Toute l'actu en bref

La compagnie allemande en souffrance Airberlin, depuis 2009 propriétaire de Belair, n'a encore rien décidé quant à l'avenir de sa filiale suisse (archives).

KEYSTONE/AP/MICHAEL SOHN

(sda-ats)

Les appareils de la compagnie Belair, filiale helvétique du transporteur allemand en difficulté Airberlin, sont restés mercredi matin cloués au sol. Ses employés craignent pour leurs emplois et l'avenir de l'entreprise.

"Les pilotes qui ont perdu confiance peuvent représenter un danger pour la sécurité", a déclaré mercredi à l'ats Thomas Steffen, porte-parole de l'association Aeropers, qui soutient les collaborateurs concernés. Il confirmait des informations relayées par plusieurs médias alémaniques.
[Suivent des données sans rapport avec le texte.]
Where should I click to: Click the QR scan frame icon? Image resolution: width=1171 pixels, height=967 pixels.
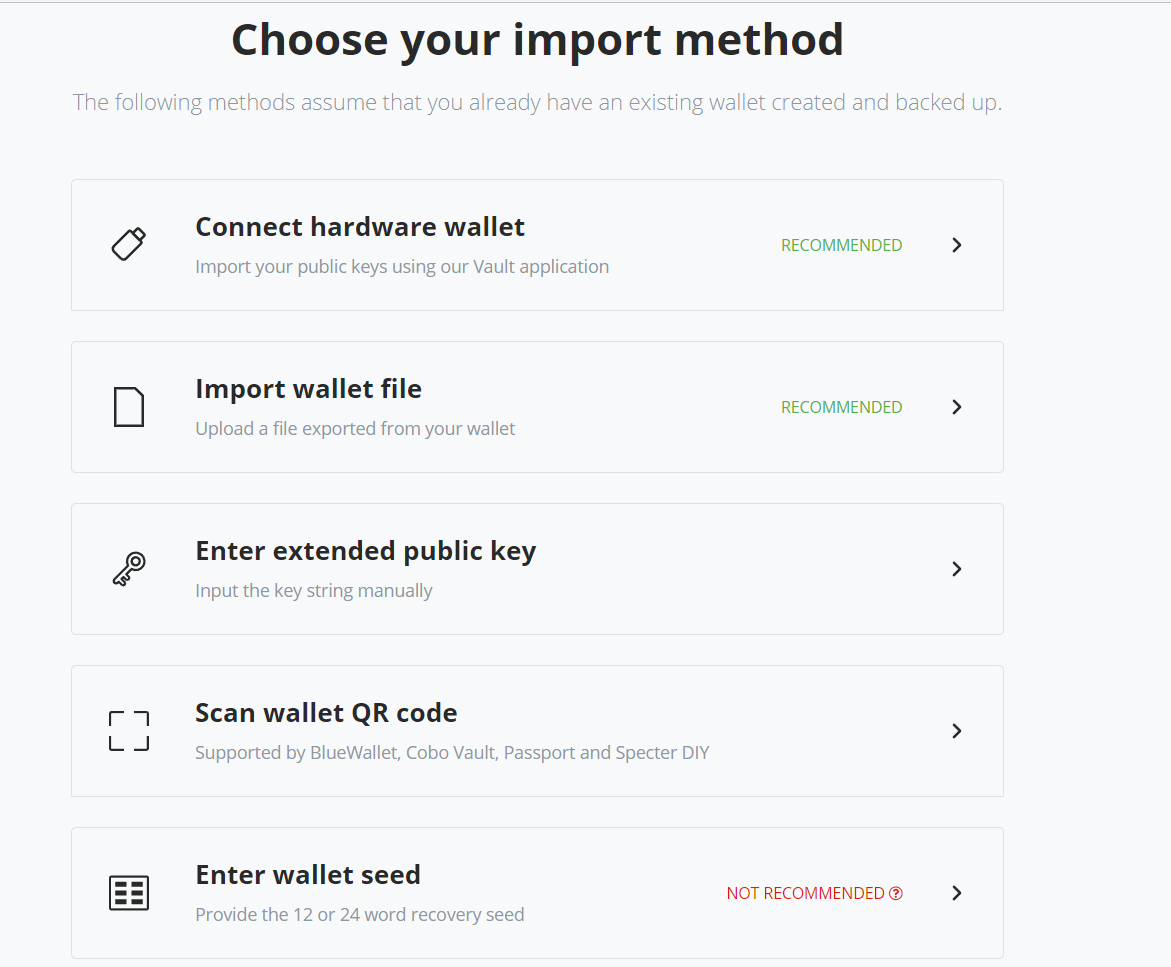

Afin de réduire ses coûts, la compagnie en souffrance Airberlin, propriétaire de Belair depuis 2009, veut en effet transférer ses vols charters aujourd'hui assurés par la société Belair - dont les appareils portent le logo d'Airberlin - à l'autrichienne Niki. Une opération qui menacerait 285 salariés.

La seule entité rentable

Selon la presse alémanique, les pilotes auraient été informés de la proche dissolution de la filiale helvétique, basée à Zurich. Ce que le patron de Belair, Lucas Ochsner, n'a pas confirmé la veille lors d'une séance avec le personnel. Interrogée par l'ats, la maison-mère Airberlin a fait savoir que rien n'a été décidé quant à l'avenir de Belair.
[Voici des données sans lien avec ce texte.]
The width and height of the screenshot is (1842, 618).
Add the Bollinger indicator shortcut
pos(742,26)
Belair, fondée par Hotelplan après la déconfiture de Swissair, constitue la seule entité rentable d'Airberlin, selon Thomas Steffen. Les salariés espèrent un rachat par Eurowings, filiale à bas coûts du géant Lufhansa. Mais celle-ci juge pour l'heure une telle reprise "problématique", en raison des dettes et des coûts élévés d'exploitation d'Airberlin, a rapporté mardi Reuters.